Our exciting new feature, ‘Meet the Maker’, focuses on individual artists, designers and generally creative peeps, finding out what helps to float their boat.
“My work is experimental and playful, not constrained by a single discipline.”
First up is award-winning artist Richard Levine, whose invaluable input helped Seabirds design and create our logo. Richard is a very patient man; you can see this quality reflected in his artwork, over and over again in the painstaking, minute attention to detail in his pieces. He spent weeks teaching me how to use Illustrator, a fiendishly complicated computer drawing programme for someone more comfortable with pencil and paper. Without Richard I would certainly be in need of a wig by now, and the logo would be a piece of cr*p. Erm, not very good at all.
When we met yesterday, in a little café tucked away from the busyness that is Brighton seafront, I asked Richard to talk to me about his work. For someone who describes themselves as primarily a “graphic artist”, it’s hardly surprising that he cites his primary influences as the “OP” (Optical) artists of the 60s and 70s, think Bridget Riley and Viktor Vasarely. He was also inspired by vintage Disney animation from the 20s and 30s - Mickey Mouse remains his first love (sorry Alisa). What is more unlikely however, is his admiration for some of the “Old Masters”, such as Holbein. We also chatted about Van Gogh for some time and Richard explained that he aims to combine all his inspirations into one, single whole – a completely new genre if you like. He says It’s like throwing everything into a bucket, shaking it up and seeing what comes out.”

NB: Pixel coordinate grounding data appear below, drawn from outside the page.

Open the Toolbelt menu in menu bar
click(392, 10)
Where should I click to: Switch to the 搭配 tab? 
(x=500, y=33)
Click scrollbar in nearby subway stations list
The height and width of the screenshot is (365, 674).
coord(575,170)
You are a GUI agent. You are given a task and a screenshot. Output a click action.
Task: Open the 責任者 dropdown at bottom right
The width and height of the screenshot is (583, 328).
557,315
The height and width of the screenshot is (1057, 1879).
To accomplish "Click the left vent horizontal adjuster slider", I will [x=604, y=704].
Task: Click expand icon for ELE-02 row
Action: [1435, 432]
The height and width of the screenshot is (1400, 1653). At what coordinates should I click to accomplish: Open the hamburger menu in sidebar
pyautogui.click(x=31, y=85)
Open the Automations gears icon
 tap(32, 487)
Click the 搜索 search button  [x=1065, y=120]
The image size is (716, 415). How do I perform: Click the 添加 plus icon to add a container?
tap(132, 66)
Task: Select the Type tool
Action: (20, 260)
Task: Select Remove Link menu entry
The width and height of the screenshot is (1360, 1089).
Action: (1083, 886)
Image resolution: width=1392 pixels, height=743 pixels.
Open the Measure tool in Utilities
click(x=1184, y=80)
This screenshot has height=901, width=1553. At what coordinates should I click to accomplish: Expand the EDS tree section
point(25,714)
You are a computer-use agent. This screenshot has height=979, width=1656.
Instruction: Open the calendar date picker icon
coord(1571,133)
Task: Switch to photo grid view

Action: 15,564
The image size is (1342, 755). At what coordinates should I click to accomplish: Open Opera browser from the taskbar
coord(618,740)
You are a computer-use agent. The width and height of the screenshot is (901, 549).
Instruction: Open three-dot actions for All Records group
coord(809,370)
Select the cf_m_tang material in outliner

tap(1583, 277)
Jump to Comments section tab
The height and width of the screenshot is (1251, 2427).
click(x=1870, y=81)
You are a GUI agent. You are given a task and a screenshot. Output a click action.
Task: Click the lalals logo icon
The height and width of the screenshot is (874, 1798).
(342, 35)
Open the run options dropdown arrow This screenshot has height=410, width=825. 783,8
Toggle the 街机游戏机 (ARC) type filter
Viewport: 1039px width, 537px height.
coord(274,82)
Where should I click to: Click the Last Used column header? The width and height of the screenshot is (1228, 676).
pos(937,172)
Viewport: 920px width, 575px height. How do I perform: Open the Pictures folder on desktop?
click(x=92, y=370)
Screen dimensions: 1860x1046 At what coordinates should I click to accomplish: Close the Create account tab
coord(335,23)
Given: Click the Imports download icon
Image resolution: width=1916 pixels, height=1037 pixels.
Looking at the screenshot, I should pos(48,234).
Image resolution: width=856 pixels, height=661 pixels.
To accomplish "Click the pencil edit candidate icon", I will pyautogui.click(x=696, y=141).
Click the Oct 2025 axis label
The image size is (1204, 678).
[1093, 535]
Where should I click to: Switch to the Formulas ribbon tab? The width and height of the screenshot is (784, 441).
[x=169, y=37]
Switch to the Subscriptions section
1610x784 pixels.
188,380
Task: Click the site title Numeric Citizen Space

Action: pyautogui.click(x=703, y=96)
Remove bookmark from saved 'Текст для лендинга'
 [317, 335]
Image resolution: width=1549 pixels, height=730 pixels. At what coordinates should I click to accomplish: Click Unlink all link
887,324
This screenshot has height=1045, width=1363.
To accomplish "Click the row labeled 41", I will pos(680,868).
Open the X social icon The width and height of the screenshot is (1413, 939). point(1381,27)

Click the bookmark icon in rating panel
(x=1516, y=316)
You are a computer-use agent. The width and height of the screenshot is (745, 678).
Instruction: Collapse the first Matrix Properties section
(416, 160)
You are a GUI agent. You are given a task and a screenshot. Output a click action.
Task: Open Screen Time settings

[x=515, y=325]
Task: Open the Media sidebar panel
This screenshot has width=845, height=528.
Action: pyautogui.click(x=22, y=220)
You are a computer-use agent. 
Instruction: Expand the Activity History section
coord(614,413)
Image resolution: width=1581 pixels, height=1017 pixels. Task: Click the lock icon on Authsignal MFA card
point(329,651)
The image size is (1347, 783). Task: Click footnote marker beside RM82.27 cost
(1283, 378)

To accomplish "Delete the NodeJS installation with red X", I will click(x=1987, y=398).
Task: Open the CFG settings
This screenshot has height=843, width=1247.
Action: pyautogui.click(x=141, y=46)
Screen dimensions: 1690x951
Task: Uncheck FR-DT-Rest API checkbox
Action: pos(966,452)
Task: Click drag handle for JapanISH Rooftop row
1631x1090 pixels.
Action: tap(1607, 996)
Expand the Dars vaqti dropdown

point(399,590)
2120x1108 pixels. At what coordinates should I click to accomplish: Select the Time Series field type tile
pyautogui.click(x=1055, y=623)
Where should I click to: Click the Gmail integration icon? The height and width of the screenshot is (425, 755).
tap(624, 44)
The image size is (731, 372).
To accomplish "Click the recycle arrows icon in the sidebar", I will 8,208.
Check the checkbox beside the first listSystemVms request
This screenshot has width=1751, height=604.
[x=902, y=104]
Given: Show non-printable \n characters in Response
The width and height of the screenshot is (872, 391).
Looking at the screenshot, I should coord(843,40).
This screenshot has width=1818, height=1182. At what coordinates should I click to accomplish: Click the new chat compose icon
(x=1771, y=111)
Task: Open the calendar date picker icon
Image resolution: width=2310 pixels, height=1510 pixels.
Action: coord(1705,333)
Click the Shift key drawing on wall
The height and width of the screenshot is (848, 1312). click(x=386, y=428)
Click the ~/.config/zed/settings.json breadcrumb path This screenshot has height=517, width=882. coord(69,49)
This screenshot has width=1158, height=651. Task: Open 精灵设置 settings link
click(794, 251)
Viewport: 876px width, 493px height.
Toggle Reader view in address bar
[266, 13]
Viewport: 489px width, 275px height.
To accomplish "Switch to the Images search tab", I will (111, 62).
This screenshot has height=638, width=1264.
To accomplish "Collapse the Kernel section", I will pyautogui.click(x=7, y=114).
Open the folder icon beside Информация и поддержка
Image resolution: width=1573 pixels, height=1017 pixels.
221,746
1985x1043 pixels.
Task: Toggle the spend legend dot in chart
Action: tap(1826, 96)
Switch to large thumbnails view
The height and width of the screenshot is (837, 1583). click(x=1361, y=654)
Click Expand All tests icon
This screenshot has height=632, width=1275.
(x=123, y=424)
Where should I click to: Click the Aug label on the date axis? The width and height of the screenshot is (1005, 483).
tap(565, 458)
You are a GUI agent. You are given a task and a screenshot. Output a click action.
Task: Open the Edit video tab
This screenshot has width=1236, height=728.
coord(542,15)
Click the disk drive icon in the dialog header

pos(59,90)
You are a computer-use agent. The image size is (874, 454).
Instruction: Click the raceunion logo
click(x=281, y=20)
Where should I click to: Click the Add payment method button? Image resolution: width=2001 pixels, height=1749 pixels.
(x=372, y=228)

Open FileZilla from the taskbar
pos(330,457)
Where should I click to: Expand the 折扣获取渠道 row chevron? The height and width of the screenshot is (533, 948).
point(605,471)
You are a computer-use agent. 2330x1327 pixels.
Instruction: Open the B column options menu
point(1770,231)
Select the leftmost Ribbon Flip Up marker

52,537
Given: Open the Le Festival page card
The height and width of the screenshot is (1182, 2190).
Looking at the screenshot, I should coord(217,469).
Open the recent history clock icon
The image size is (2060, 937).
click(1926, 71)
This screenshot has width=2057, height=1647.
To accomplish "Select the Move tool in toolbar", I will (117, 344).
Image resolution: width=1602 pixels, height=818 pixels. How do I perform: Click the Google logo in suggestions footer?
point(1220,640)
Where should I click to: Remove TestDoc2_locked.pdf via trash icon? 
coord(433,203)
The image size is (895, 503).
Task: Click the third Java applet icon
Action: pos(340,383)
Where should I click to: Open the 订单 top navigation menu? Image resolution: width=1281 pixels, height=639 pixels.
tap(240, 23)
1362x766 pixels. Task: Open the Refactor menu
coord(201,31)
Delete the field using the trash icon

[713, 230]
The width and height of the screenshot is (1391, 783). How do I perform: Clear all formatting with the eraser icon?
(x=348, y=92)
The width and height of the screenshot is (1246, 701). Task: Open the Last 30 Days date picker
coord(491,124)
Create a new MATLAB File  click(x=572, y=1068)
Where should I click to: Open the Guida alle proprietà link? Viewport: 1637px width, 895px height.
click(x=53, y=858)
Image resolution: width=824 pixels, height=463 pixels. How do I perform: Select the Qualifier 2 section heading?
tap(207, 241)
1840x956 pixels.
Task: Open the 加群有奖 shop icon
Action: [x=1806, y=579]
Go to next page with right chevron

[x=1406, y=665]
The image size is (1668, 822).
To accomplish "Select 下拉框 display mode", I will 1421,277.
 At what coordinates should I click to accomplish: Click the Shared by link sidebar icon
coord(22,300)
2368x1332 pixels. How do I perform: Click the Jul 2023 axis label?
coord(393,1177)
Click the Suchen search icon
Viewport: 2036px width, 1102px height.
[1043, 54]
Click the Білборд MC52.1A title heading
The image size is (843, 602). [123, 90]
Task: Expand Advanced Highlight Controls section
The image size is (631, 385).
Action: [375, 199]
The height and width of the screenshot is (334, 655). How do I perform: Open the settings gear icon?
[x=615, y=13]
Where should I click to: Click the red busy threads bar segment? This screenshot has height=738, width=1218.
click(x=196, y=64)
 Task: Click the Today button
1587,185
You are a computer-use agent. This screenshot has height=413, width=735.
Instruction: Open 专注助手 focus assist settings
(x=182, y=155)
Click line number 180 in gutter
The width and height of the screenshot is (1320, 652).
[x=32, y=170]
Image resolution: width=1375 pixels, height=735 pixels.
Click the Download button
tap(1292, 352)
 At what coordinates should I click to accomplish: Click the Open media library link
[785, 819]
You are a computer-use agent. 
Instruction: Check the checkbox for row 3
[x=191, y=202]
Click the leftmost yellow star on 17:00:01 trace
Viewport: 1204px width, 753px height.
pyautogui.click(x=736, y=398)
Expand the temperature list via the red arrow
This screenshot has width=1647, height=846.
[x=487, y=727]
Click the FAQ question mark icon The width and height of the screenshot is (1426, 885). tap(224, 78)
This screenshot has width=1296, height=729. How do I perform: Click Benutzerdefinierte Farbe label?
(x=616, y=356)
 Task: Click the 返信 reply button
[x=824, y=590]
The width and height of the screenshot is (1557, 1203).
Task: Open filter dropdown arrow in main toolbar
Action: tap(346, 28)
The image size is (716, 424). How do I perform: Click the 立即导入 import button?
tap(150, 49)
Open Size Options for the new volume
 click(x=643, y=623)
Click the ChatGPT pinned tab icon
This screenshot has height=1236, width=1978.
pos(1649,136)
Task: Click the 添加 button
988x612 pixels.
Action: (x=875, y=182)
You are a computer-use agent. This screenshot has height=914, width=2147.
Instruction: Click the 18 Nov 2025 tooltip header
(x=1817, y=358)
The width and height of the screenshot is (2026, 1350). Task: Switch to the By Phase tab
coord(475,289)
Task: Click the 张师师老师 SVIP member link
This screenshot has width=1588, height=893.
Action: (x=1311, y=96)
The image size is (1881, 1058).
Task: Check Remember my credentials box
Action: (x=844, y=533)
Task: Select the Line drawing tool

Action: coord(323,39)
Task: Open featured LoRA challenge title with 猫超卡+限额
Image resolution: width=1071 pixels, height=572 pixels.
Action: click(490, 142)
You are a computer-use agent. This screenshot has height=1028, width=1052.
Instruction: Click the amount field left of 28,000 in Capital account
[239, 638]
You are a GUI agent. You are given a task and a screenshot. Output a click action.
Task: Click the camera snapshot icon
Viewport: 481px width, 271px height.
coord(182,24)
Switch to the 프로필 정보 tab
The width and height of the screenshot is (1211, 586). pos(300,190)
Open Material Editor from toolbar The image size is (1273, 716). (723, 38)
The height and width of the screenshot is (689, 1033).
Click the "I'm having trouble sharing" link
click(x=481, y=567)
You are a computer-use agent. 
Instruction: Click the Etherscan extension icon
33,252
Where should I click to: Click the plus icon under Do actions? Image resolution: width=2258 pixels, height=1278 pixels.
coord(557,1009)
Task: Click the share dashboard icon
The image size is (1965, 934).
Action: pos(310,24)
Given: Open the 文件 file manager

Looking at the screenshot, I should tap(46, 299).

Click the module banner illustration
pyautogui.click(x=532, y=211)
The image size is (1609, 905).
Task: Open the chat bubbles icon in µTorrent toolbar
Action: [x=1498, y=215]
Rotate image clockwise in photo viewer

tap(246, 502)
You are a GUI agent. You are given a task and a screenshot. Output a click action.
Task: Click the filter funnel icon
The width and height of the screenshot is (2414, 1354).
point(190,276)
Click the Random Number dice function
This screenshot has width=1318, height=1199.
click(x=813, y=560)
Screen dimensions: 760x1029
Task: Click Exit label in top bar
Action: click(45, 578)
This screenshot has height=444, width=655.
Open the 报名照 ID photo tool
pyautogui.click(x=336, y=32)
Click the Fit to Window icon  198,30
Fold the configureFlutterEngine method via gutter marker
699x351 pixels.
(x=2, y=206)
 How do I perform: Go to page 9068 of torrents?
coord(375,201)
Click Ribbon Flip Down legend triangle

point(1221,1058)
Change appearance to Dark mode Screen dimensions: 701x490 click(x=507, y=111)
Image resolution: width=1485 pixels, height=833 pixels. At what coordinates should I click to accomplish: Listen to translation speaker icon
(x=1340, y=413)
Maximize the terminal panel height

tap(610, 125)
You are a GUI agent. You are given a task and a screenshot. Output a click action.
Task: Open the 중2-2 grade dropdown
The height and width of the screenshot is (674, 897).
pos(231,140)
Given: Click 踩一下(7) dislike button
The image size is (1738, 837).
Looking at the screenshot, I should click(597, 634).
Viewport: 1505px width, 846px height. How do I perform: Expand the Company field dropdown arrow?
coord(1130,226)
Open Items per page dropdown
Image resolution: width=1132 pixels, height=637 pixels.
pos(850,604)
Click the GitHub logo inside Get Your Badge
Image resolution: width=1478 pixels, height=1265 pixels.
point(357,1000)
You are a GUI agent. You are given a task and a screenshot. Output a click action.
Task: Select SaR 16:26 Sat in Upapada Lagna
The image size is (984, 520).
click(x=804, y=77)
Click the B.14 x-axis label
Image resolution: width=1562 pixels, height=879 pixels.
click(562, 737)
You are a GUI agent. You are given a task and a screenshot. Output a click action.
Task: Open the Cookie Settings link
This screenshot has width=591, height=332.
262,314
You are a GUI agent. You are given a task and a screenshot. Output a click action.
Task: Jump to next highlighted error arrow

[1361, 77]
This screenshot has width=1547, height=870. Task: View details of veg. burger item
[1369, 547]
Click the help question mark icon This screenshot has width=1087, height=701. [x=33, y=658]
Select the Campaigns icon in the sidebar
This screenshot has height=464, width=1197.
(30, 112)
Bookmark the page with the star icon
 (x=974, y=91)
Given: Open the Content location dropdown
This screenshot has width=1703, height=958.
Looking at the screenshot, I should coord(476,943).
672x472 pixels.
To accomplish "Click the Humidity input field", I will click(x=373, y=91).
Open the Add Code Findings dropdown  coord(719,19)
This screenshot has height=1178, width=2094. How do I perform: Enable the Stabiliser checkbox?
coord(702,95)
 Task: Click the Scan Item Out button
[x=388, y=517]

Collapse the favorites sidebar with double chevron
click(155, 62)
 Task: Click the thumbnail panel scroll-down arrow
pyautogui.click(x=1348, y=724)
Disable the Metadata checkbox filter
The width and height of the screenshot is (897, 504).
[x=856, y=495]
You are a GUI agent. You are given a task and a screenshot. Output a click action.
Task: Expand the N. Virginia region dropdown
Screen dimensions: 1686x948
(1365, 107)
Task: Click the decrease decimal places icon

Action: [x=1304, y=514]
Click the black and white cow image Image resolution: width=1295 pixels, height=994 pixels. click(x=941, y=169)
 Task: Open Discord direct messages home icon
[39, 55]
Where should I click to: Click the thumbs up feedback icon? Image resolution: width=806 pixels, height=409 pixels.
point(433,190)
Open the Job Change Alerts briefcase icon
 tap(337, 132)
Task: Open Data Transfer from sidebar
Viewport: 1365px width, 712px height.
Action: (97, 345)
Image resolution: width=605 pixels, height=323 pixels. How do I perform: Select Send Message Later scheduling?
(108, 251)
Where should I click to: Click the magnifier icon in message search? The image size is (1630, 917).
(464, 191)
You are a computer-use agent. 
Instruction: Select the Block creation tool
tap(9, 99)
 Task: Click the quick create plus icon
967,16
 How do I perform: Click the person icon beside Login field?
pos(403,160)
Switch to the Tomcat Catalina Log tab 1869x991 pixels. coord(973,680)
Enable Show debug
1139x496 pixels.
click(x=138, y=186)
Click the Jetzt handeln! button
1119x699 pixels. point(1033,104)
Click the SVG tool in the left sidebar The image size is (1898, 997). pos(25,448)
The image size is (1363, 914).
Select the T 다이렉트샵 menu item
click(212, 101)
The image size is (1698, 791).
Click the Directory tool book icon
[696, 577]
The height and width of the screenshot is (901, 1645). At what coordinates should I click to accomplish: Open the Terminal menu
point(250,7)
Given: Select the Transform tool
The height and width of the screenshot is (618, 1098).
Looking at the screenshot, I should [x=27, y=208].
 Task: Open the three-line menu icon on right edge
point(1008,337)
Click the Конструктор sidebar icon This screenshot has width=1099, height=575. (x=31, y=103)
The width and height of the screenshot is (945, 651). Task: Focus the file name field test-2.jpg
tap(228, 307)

He begins by mixing pattern and colour in hundreds of different combinations and then applies this to a 3D form, such as a dog. “I chose dogs because everyone recognises their form.” My mission is that you should be able to recognize what the image is, but as a completely new thing, a new idea.”
This summer Richard won Judges’ Choice award in the Castle Fine Arts Summer Exhibition. “I see this as a real breakthrough – to be included as one of the twenty finalists was amazing enough but to win outright, well, it hasn’t really sunk in yet to be honest.” Even though he’s had exhibitions in the USA, Japan and Europe, and has had work commissioned- his portrait of Richard the Third presently hangs in the Offices of Leicester City Council, he feels like winning this award takes him to the next level. Although, still exhilarated by his recent recognition, Richard remains his usual down to earth self – “You can’t please everyone, you’ve just got to do what you like yourself.” Happily, for Richard though, other people like it too. Check out more of Richard's incredible work here https://richardlevine.bigcartel.com/products
So next we turned to talking about sea swimming, which Richard began this April, inspired by seeing some our Seabirds photos which we’d posted online. He thought that it looked like a lot of fun and had been wanting to get in the sea for some time; 15 years to be precise. His first “swim” lasted exactly 1 minute – he knows this because he gave his son a stopwatch to time him. The second day he managed 2 minutes and was up to 12 minutes by the end of April. You might be thinking that this sounds much more like some kind of endurance test than anything else, but Richard explained that he had never experienced such a “serotonin feed-back” either during or after any other form of exercise (he should know, he’s tried them all: running, walking, cycling, yoga, Pilates, the gym, I could go on). He likes the way that it makes him feel more grounded and immediately brings him back into his body, particularly as he spends a lot of time alone with his thoughts, while he is working. It sets him up for the day and makes him feel as though he has accomplished something. He’s now, by his own admission, completely addicted and a day without a dip, is definitely lacking. Richard is now utterly convinced of the restorative benefits of the sea. As are we.